WHAT YOU SHOULD DO:
Set down the part of the walk account below between "When I lived" and "over the other.", inclusive, keeping every word and mark as it appears.

══ SOURCE EXCERPT

It was one of those cold, crisp autum mornings, misty at first, but the sun was burning in it off as I marched up the hill. Fremantle Common looked stunning as I passed, with the last wispy traces clinging to the trees and the sun lighting up the leaves. It was tempting to walk through but I had one eye on the time so I passed by regretfully and strode on towards Peartree.
On the green the branches of the pear tree were bowed down with the weight of tiny golden pears. As I was looking up at them, wondering if they were ripe, a lady walking her dog stopped.
”Lovely aren’t they?” she said.
We talked for a while about the ancient pear tree that gave the area its name and this modern replacement.
“I’m not sure if you’re really allowed to pick them but we always do,” she said plucking a pear from a low branch and caressing it lovingly.
”They’d only go to waste otherwise, although I’ve never actually eaten one,”I admitted.
”Oh you must. They’re wonderfully juicy.
So I reached up and picked a pear myself. It felt hard and I wasn’t sure it would be ripe but, when I bit into it, it was delicious, firm, like an apple, but filled with sweet juice, just as she’d said.
Enjoying the last of the little pear, I crossed the road to check the church door wasn’t open. It rarely is but if it had been I might have abandoned my plan to walk to Hamble there and then. Peartree Church is the oldest Anglican Church in the world and, so far, I’ve never managed to be there at the right time to get a look inside. The door was shut so I walked on.
Soon I was passing under the railway bridge and entering Woolston. Once upon a time this was the only bridge on Bridge Road, now the Itchen Bridge mirrors it a few yards on and, just beyond it, is the Millennium Garden.
When I lived in Woolston this was a largely forgotten area, just weeds and advertising hoardings on wasteland left by the blitz of World War II. Long before my time there was a branch of the National Provincial Bank on the corner but the bomb that left a huge crater in the road in front of the bridge decimated it. Now it is a curious half shop, selling pizza and ice cream. The garden, with its feather sculpture, is a vast improvement and a wonderful landmark.
Without stopping I carried on through Woolston towards the shore. There was one brief pause to snap a rather confused ghost sign on the corner of Lake Road. Until fairly recently, the sign was covered by an advertising hoarding so I’d never really noticed it. Now I stood for a while trying to work out what it might once have said. As far as I could tell it looked like two separate signs painted one over the other.
So far I was making good progress. I’d allowed myself a fairly generous two hours for the five or so mile walk and I was approaching the half way point. The sun was sparkling on the sea, sail boats were scudding across the waves and I could see the dome of the Royal Victoria Country Park Chapel amid the trees in the distance. It didn’t seem too far off. For the first time all morning I slowed my pace and enjoyed the view.

════
══ MATERIAL

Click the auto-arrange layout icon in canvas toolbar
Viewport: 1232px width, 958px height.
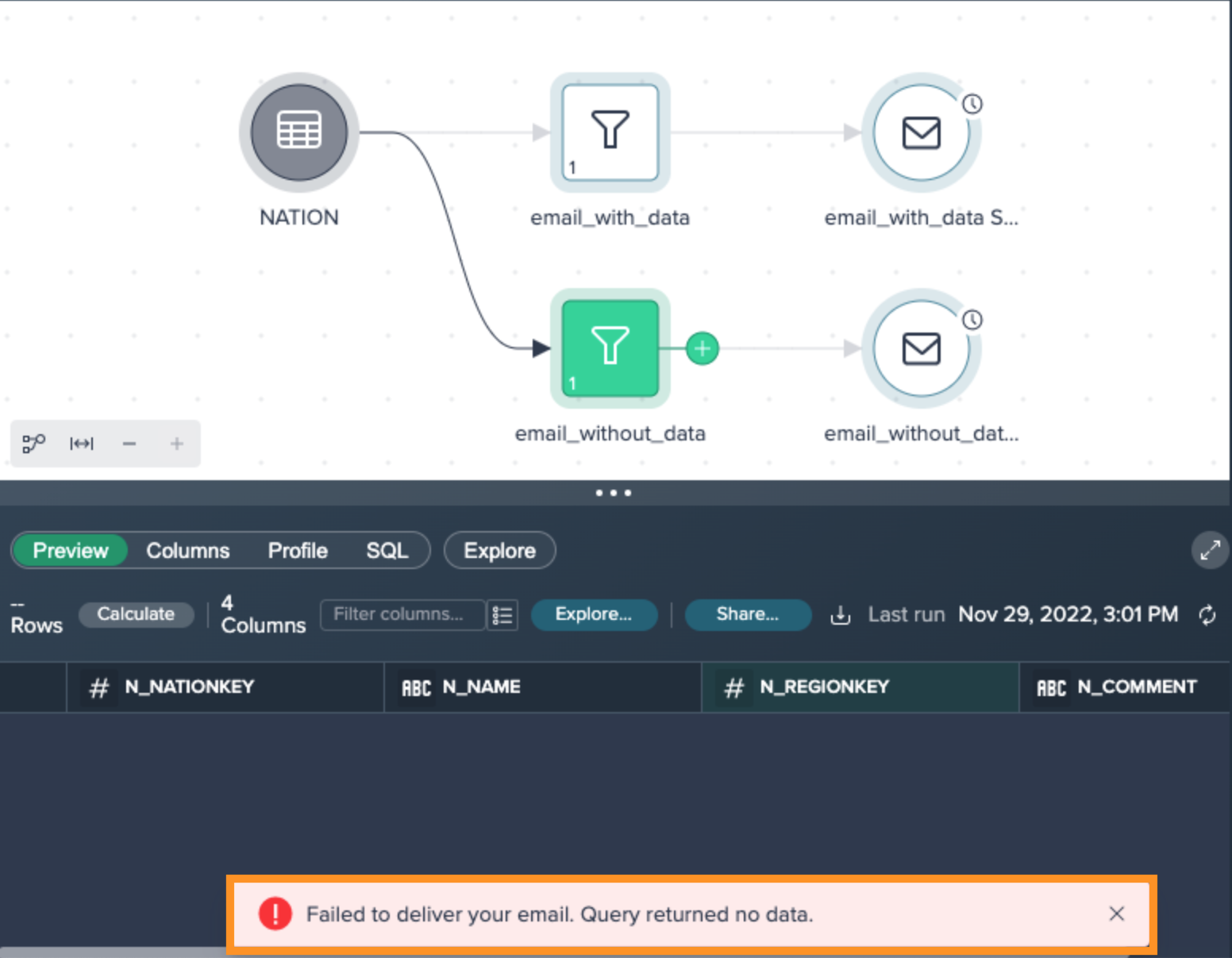coord(33,444)
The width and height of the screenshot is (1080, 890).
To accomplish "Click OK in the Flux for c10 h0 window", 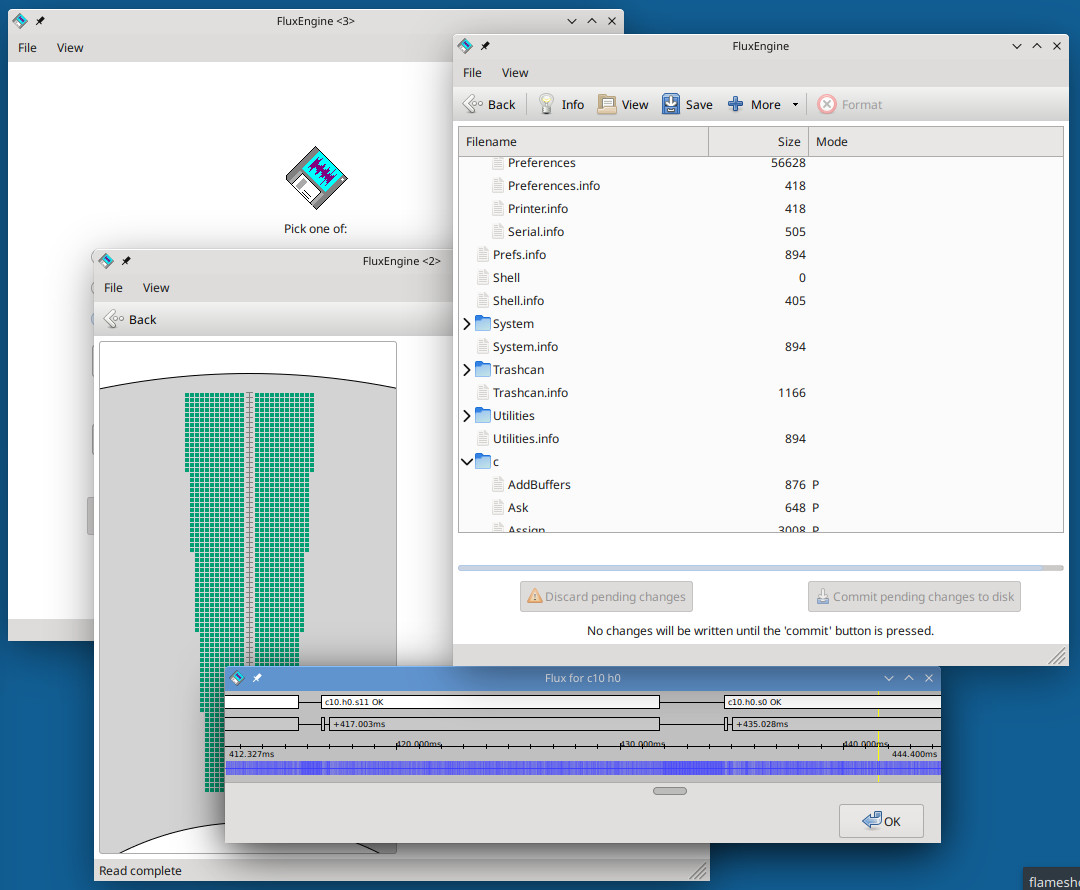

════

RESULT OF THIS EXERCISE:
When I lived in Woolston this was a largely forgotten area, just weeds and advertising hoardings on wasteland left by the blitz of World War II. Long before my time there was a branch of the National Provincial Bank on the corner but the bomb that left a huge crater in the road in front of the bridge decimated it. Now it is a curious half shop, selling pizza and ice cream. The garden, with its feather sculpture, is a vast improvement and a wonderful landmark.
Without stopping I carried on through Woolston towards the shore. There was one brief pause to snap a rather confused ghost sign on the corner of Lake Road. Until fairly recently, the sign was covered by an advertising hoarding so I’d never really noticed it. Now I stood for a while trying to work out what it might once have said. As far as I could tell it looked like two separate signs painted one over the other.